The context budget must account for:

Response tokens: Reserve space for the model's output
Safety margin: Account for tokenizer discrepancies between counting and inference
Tool definition overhead: Space for the fetch_message tool schema

budget = max_context - response_reserve - safety_margin

4.3 Dereference Overages

When a message is dereferenced, the context may temporarily exceed the budget. Options:

Allow temporary overage: Accept that one turn may use more tokens. The next fit() will re-compress.
Re-summarize other messages: When injecting a full message, summarize something else to maintain budget.
Multi-message eviction: Summarize multiple messages to create headroom for future dereferences.

4.4 Caching

Two caches are maintained:

Message store: MD5 → full message (the "disk")
Summary cache: MD5 → summary (avoid re-summarizing identical content)

Both can be in-memory (for single-request scope) or backed by Redis (for persistence across requests/servers).

5. Evaluation

5.1 Methodology

We tested Context Paging on a 98-turn coding conversation where a model progressively built a task manager application.
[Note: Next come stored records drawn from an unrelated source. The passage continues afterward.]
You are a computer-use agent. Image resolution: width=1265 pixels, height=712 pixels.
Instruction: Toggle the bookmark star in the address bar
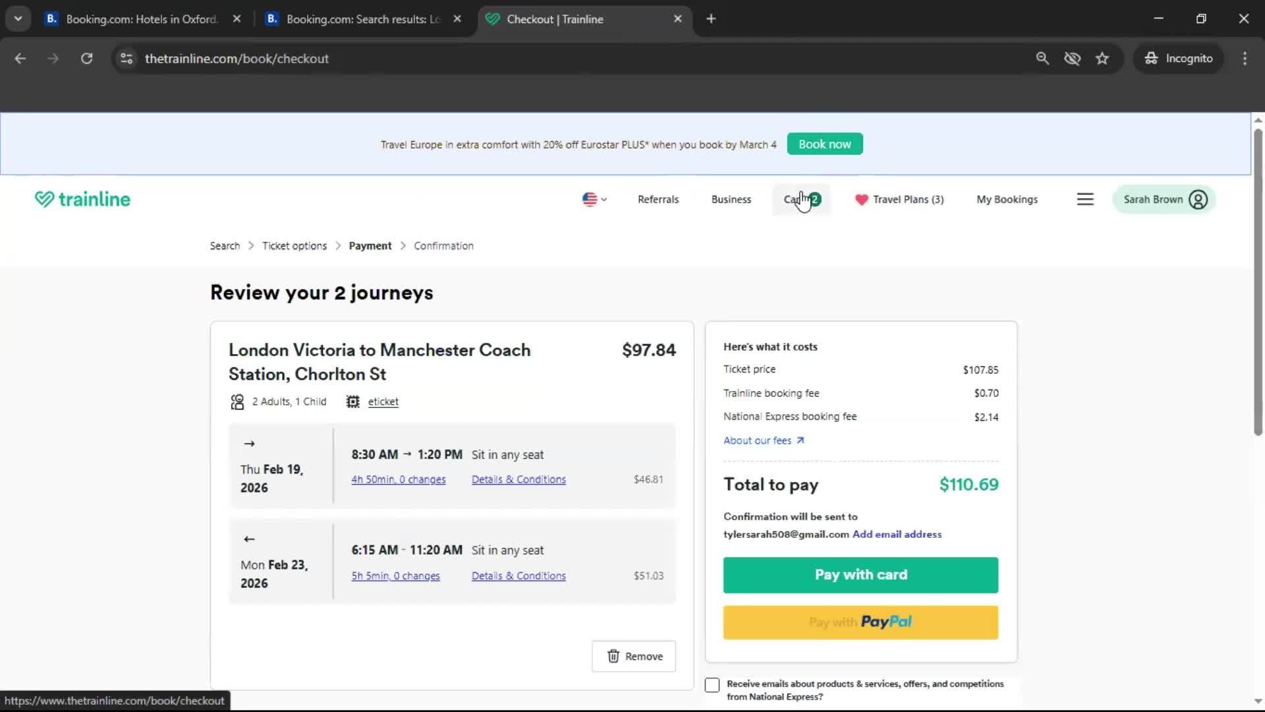[1102, 59]
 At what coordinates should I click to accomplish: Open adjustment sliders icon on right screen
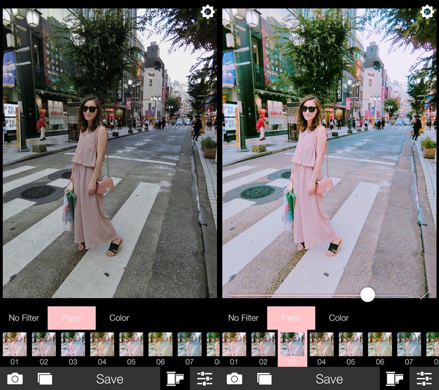424,379
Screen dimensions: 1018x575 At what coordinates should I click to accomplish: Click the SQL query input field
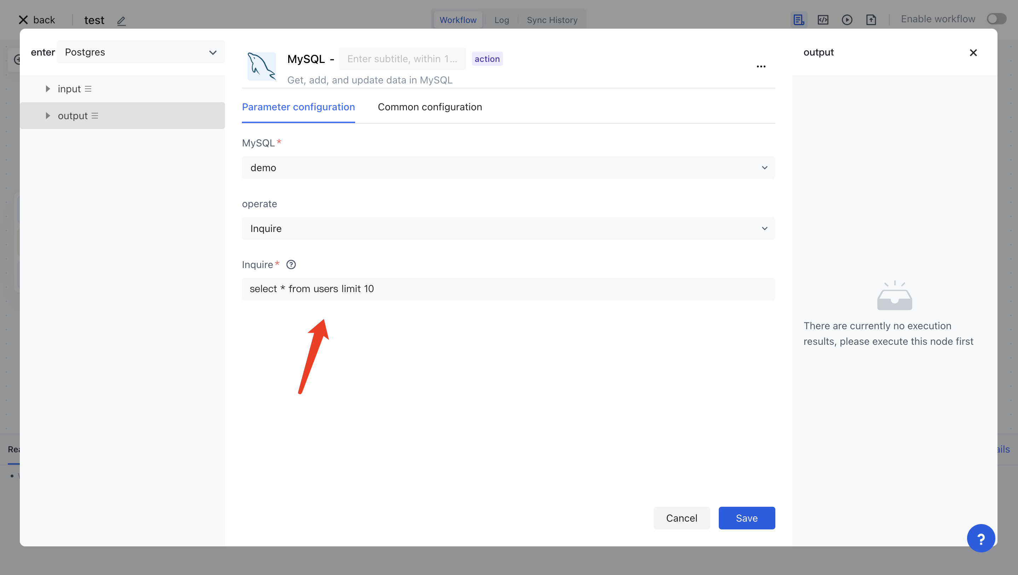[x=508, y=289]
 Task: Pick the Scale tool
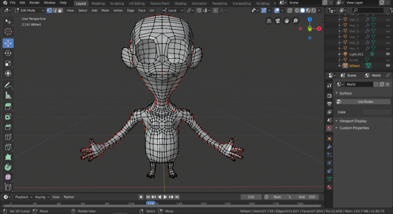pyautogui.click(x=8, y=64)
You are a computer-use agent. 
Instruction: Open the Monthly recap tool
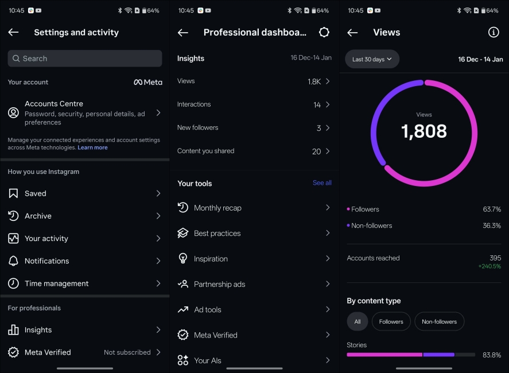[218, 208]
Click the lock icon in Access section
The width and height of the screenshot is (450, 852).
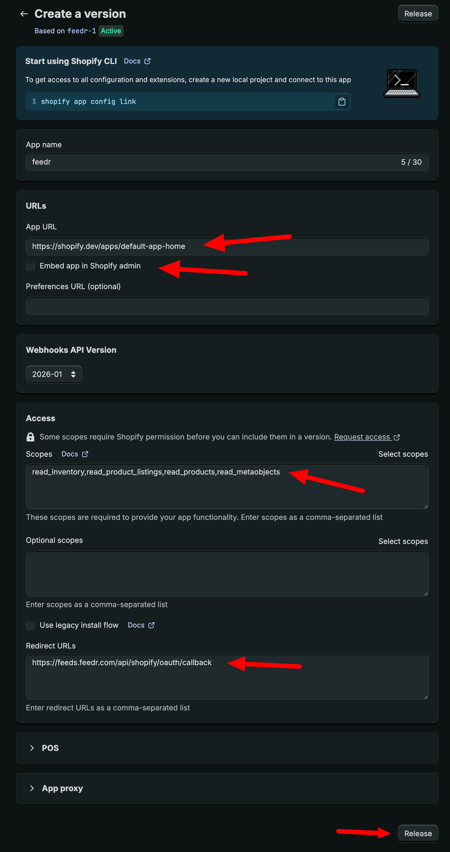click(30, 437)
The conversation included:

Initial design and data models
Feature additions (persistence, CLI, priorities, due dates, tags)
Backend development (Flask API, authentication, WebSockets)
Database integration (SQLAlchemy, migrations)
Testing (unit tests, integration tests, performance tests)
Frontend development (React, TypeScript, Material-UI)
Deployment (Docker, Kubernetes, CI/CD)
Security and monitoring

We ran the same conversation against two models with different context limits:

Model	Context Window	Tool Calling
SmolLM3-3B	64k tokens	RAW (non-native)
Hermes-3-Llama-3.2-3B	32k tokens	NATIVE

5.2 Results

Metric	SmolLM3 (64k)	Hermes-3 (32k)
Total turns	98	98
Raw history tokens	79,263	184,154
Context limit	65,536	32,768
Would overflow at turn	~85	~6
Final request tokens	60,985	26,774
Tokens saved	18,278	157,380
Compression ratio	23.0%	85.4%

Key finding: The 32k model required 3.7x more compression but completed the same conversation. The sawtooth pattern below shows how context paging adapts to available space.

5.3 Token Growth Patterns

SmolLM3 (64k context) — Linear growth, compression kicks in late:

Turn  1:      72 tokens
Turn 10:   9,723 tokens
Turn 25:  24,445 tokens
Turn 50:  42,456 tokens
Turn 75:  58,992 tokens
Turn 98:  60,985 tokens (fit) vs 79,263 (raw)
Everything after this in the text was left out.